**BRIEF:** Rewrite the boat power thread from "I run diesel-electric" up to and including "with the results.", swapping "genset" for "generator".

**QUOTED PASSAGE:**
######
# Measured power consumption of a boat (70T barge)



## boekel (Nov 10, 2010)

I did measurements of power consumption of my boat, and I wanted to share the results:










7 kW gives 6.5 km/h
63 kW gives 13 km/h

Boat: 26,4m long, 4,7m wide, about 60-70 tons weight length on waterline 24 meters.


----------



## samwichse (Jan 28, 2012)

You can get the "real" distribution if you set your chart type to xy scatter plot, then connect the dots in the series options.

So where on this chart do you usually run? Is out with the extra time for you to run 6.5 vs 10km/h?


----------



## kennybobby (Aug 10, 2012)

Thanks for sharing-- that is interesting data. Looks like above 10,7 km/h is the point of diminishing returns for that motor and power supply.

Which variables were you measuring and which calculating? i calculate that your power at 13 km/h based upon the RPM and Torque numbers would be 66.5 kW.


----------



## boekel (Nov 10, 2010)

samwichse said:


> You can get the "real" distribution if you set your chart type to xy scatter plot, then connect the dots in the series options.


Thanks!! I adjusted the charts in the OP.


> So where on this chart do you usually run? Is out with the extra time for you to run 6.5 vs 10km/h?


I run diesel-electric at the moment (planning for serial hybrid) so I always have a 85 kvA genset running, don't know the zero-load diesel consumption but going slow isn't very efficient until I can run on battery power 



kennybobby said:


> Thanks for sharing-- that is interesting data. Looks like above 10,7 km/h is the point of diminishing returns for that motor and power supply.
> 
> Which variables were you measuring and which calculating? i calculate that your power at 13 km/h based upon the RPM and Torque numbers would be 66.5 kW.


The power figures come from the display of the VFD, speed from gps.
Speed is very dependend on water depth, I tried to be on deep water the whole test, also there was a bit of wind but I'm happy with the results.


----------
######
Rows of pointing data:
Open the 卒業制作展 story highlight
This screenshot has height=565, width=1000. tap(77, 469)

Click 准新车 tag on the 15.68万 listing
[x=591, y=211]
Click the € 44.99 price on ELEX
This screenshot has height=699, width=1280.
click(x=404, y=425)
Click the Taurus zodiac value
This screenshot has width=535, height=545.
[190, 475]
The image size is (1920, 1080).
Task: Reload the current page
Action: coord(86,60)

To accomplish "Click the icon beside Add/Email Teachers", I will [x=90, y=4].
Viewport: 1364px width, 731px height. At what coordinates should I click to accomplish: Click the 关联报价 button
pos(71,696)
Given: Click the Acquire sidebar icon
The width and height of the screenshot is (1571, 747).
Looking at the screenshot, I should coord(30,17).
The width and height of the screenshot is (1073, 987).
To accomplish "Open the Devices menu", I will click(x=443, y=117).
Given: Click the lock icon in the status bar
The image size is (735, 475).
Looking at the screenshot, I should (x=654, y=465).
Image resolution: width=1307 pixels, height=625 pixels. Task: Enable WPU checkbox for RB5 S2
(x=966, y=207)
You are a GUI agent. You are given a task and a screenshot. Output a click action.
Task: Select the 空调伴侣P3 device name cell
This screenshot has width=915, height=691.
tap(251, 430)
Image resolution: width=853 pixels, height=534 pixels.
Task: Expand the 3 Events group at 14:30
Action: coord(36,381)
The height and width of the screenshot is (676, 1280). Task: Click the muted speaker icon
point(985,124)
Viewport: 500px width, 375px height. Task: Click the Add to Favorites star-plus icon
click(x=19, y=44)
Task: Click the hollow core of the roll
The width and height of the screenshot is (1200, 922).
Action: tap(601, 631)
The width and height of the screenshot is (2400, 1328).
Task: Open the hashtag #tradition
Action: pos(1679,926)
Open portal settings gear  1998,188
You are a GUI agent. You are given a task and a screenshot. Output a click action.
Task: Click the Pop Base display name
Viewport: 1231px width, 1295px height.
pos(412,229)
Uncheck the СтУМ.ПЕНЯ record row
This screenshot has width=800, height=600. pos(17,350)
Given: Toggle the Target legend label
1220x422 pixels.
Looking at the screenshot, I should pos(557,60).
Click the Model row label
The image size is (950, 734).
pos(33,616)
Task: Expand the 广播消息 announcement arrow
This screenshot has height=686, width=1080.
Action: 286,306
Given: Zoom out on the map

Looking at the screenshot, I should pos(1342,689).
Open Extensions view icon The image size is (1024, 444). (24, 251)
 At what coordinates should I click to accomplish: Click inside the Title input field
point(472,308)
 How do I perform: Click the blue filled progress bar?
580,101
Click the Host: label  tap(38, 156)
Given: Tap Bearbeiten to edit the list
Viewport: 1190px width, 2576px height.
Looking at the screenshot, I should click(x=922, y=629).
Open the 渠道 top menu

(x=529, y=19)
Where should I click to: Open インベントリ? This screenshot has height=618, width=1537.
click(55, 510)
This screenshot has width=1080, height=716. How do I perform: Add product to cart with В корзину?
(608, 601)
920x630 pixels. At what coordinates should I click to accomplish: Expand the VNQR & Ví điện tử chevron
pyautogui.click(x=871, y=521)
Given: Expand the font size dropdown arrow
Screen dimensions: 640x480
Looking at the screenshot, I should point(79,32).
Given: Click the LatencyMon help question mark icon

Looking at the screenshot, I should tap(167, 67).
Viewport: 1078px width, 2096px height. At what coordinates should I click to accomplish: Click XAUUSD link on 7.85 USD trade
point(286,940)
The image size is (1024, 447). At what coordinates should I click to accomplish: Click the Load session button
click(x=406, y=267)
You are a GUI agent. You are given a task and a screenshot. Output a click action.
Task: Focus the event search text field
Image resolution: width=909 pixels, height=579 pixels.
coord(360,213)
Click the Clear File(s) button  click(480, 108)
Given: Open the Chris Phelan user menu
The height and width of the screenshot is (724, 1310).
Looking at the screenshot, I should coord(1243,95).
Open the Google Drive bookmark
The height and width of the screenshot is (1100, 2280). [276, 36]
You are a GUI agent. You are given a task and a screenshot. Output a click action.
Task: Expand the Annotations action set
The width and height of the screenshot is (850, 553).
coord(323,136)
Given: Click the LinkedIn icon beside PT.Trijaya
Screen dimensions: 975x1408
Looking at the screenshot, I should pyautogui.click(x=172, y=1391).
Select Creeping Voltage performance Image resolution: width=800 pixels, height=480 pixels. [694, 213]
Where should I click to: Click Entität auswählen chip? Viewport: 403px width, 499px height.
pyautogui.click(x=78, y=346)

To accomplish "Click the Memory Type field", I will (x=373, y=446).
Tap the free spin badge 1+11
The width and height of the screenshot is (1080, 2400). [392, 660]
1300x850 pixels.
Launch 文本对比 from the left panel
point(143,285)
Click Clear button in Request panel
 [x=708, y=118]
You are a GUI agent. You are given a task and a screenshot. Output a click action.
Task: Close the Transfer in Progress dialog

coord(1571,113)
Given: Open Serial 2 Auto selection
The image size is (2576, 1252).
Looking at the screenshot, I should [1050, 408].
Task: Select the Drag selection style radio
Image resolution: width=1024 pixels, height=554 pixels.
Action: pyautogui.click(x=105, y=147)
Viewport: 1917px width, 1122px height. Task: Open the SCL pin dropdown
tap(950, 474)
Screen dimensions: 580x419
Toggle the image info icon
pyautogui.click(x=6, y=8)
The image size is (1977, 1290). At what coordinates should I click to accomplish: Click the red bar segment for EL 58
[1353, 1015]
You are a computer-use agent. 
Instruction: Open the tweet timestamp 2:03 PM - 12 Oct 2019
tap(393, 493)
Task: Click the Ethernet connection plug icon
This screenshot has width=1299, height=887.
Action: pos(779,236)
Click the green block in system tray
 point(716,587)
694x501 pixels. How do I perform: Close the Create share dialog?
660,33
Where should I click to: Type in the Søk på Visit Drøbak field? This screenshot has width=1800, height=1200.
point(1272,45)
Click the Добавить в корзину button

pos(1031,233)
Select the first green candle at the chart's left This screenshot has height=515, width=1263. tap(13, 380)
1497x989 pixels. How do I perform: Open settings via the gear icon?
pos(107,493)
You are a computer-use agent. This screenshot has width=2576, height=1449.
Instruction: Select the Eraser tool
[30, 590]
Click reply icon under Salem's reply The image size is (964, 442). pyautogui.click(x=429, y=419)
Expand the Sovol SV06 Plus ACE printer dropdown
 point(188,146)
######
**PROBLEM SOLUTION:**
I run diesel-electric at the moment (planning for serial hybrid) so I always have a 85 kvA generator running, don't know the zero-load diesel consumption but going slow isn't very efficient until I can run on battery power 



kennybobby said:


> Thanks for sharing-- that is interesting data. Looks like above 10,7 km/h is the point of diminishing returns for that motor and power supply.
> 
> Which variables were you measuring and which calculating? i calculate that your power at 13 km/h based upon the RPM and Torque numbers would be 66.5 kW.


The power figures come from the display of the VFD, speed from gps.
Speed is very dependend on water depth, I tried to be on deep water the whole test, also there was a bit of wind but I'm happy with the results.